Sure, but having an experience doesn't mean that you can explain it. So you're in exactly the same boat: you have to explain things that you don't understand on the basis of experience.
Experience indicates that things are material. Even people, who have minds, are material. Well! Kind of a surprise. But that's where experience goes. How does it work? Dunno. There are lots of things that we don't know how it works. It'd be cool if we knew, but experience tells us we're not going to know everything. Maybe that one's too hard for now. No big deal; we can keep learning things.
Now, I grant that a universal mind could be made consistent with qualia.
But if all you're asking for is self-consistency with materialism, it's easy. We can postulate a computational module that computes representations of goal and internal and external state and valence mutually bound together. One such instantaneous binding is a qualis, and entities like us that run such computations continuously and can report on them can make each other aware that we're running these kinds of computations. Nothing there but a special class of computations.
Is that how it works, actually? I dunno. Could it work that way? Sure, doesn't seem like there's any reason why it couldn't.
"There is a metaphysical gap," you assert, without argument. You literally have no argument. Just bare assertions. It's all bluster, no content. You say things like "I'm not going to entertain pure nonsense" and "complete crap w/o a lick of actual logic".
But of course it is exactly that which is the pure nonsense, the complete crap without a lick of actual logic. You expect anyone to take your apparent revulsion in place of an argument? Ha!
People say things like, "qualia aren't physical". But this is just begging the question! How do you know it isn't physical? You intuit it? And you expect anyone to take that seriously after viewing a few dozen visual illusions?

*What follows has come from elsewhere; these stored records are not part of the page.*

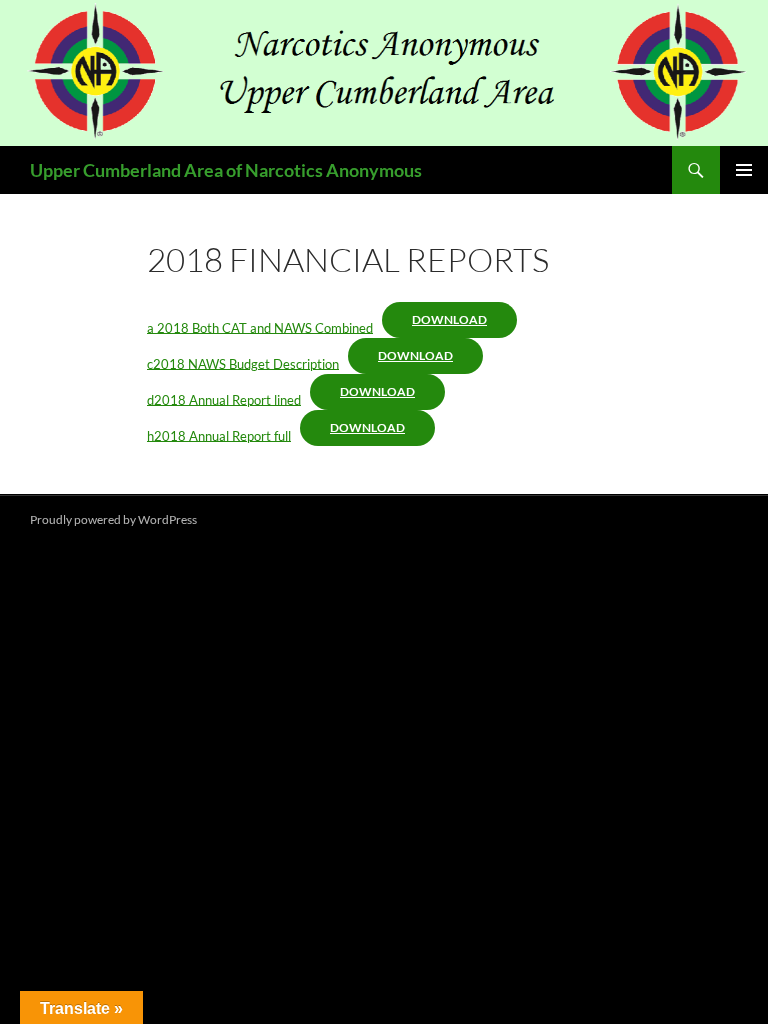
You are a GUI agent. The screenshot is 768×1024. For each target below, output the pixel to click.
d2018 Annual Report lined (224, 399)
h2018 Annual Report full (219, 435)
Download (449, 319)
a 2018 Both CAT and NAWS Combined (260, 327)
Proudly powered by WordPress (113, 519)
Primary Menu (744, 170)
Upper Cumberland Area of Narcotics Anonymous (226, 170)
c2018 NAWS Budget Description (243, 363)
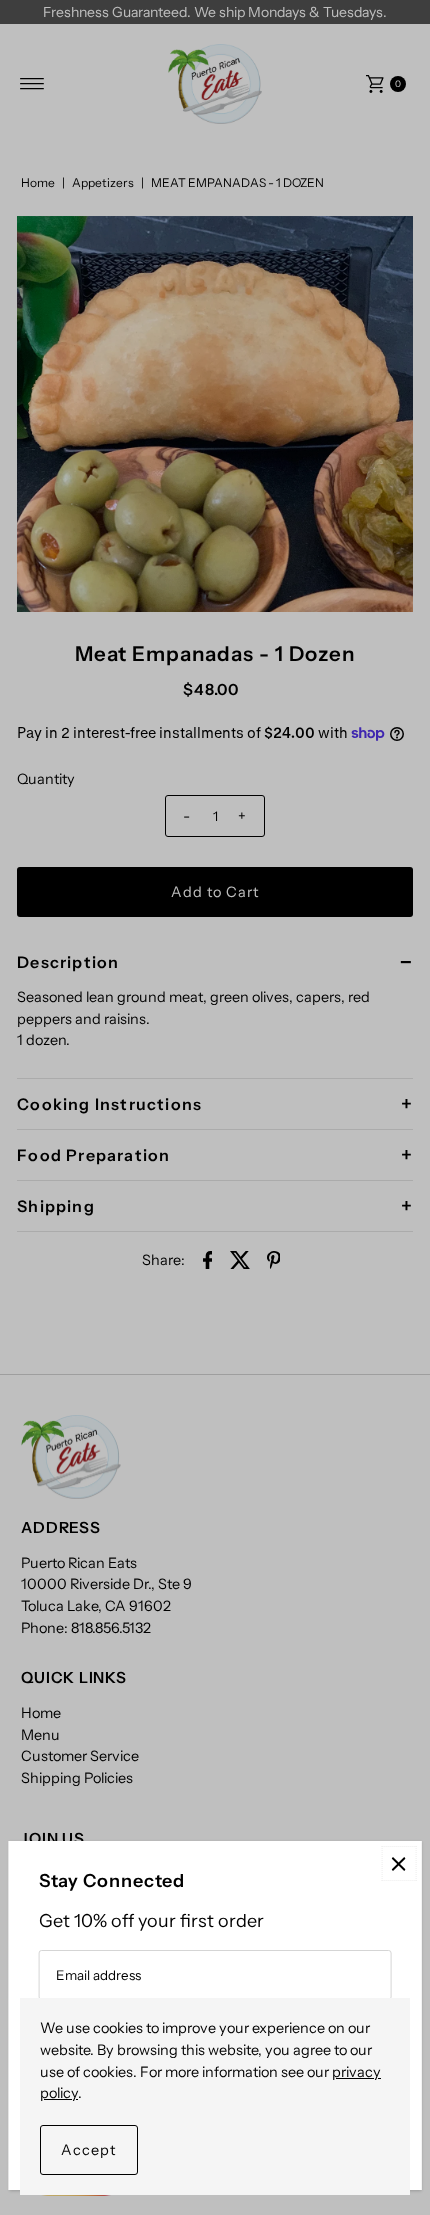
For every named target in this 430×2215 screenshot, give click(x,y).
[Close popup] (398, 1863)
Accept (89, 2150)
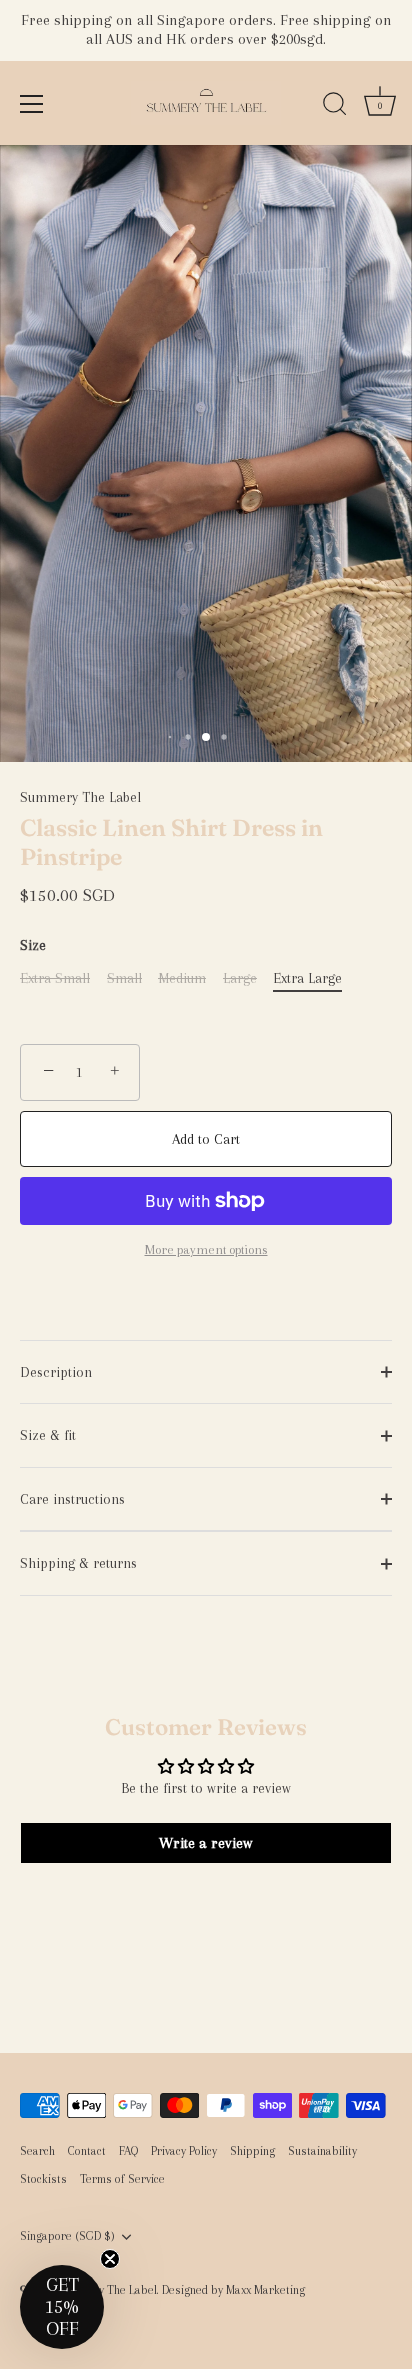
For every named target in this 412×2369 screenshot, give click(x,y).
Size (33, 945)
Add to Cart (206, 1139)
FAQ (128, 2151)
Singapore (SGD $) (67, 2236)
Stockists (43, 2179)
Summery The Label (80, 797)
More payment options (206, 1249)
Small (124, 978)
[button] (62, 2307)
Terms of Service (122, 2179)
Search (37, 2151)
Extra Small (55, 978)
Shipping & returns (78, 1563)
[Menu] (32, 104)
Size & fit (48, 1435)
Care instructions (72, 1499)
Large (240, 978)
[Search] (335, 107)
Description (56, 1372)
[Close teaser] (110, 2259)
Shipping (252, 2151)
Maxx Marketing (265, 2290)
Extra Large (307, 978)
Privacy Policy (184, 2151)
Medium (182, 978)
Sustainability (322, 2151)
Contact (87, 2151)
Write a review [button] (205, 1843)
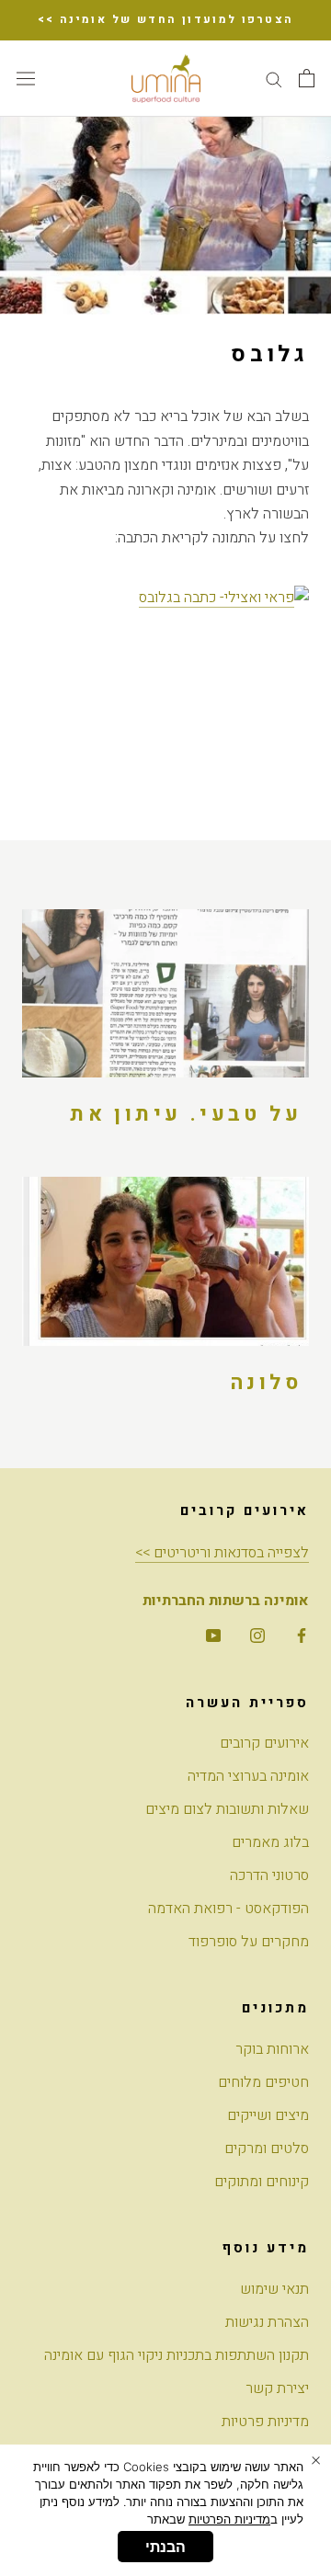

You also pontificated about simplicity and stuff, but I don't want explanations like that. I want to know why the fine structure constant is what it is. I want to know why there are no magnetic monopoles, and why there's both electricity and magnetism at all, and why they're related in the way Maxwell's equations say. I want to know why there are so many species of beetles.
I don't think the idea of the universal mind gives us any purchase on these questions at all. It's far, far, far, far too powerful of a hypothesis. It can explain anything, and can predict nothing (because any occurrence is consistent).
But fundamentally, you seem fixated on the idea of metaphysical difference, but I, for my part, am fixated upon the idea of the non-pile-ness of sand and how metaphysically distinct a grain is from a pile (i.e. completely) and therefore there can be no piles of sand.